Reflections on the death

Игорь Дадашев
Outside the window is beautiful sunny weather.
The same enthusiastic mood is in my soul
as in today's transparent morning.
An hour ago coming to work,
I inhaled a fresh sea breeze and heard the cries of seagulls
in the sky over Magadan.
And I thought about death.
There is nothing surprising.
Moreover, there is not a grain of necrophilia,
as an ignorant passer-by who has been hurrying
at his important matters
could point at me with an index finger.
There is no death at all.
 
God has all people alive.

But not everyone can understand and realize this.
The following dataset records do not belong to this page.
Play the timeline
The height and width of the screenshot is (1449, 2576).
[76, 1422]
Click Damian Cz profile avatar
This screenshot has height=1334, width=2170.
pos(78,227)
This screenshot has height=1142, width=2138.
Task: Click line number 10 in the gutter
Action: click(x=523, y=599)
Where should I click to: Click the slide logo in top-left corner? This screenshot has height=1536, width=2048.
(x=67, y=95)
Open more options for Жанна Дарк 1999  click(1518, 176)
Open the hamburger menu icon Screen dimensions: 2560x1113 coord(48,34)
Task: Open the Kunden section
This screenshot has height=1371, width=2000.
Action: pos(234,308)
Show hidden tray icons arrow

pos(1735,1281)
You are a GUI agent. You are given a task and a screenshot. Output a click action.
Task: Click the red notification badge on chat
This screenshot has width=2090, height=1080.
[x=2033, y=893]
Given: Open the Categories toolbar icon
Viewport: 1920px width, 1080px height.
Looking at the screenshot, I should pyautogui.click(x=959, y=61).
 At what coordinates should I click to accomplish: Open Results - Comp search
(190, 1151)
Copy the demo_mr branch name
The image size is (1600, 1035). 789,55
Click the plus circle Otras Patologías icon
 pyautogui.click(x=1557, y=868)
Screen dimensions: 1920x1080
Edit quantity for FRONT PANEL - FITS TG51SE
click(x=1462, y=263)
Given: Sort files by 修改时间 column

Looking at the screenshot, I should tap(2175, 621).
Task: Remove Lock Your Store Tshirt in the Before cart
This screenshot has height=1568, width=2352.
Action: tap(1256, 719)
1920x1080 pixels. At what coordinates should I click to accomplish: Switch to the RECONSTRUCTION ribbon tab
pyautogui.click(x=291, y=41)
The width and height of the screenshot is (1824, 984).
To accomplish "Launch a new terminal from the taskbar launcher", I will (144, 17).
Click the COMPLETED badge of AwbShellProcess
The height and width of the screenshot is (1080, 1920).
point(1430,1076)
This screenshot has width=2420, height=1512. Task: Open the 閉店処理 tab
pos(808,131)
The day before yesterday, on the day of the ancestors' commemoration,
on the day of Radonitsa, as always,
I did not immediately understand this.
I'm probably a slow guy, or deaf in heart.
Because only on the second day, suddenly with a special acuity,
I realized the frailty of being,
and the way I miss my relatives and friends who have already gone.
And I miss even the cat, which left its small,
withered body a day before Christmas.
Now I am writing this,
and I think they are all really alive and looking at me.
They say something quietly among themselves.
They rejoice at my successes,
they are disappointed when I behave in a wrong way.
But I can not see them yet.
In their new, radiant vestments.
Someday we will all be resurrected.
And if Christ had not been resurrected,
all our faith would have been meaningless.
I am firmly convinced of this.
And if I did not always manage to do righteous deeds in my life,
I would wish to die only as Christ died and rose again.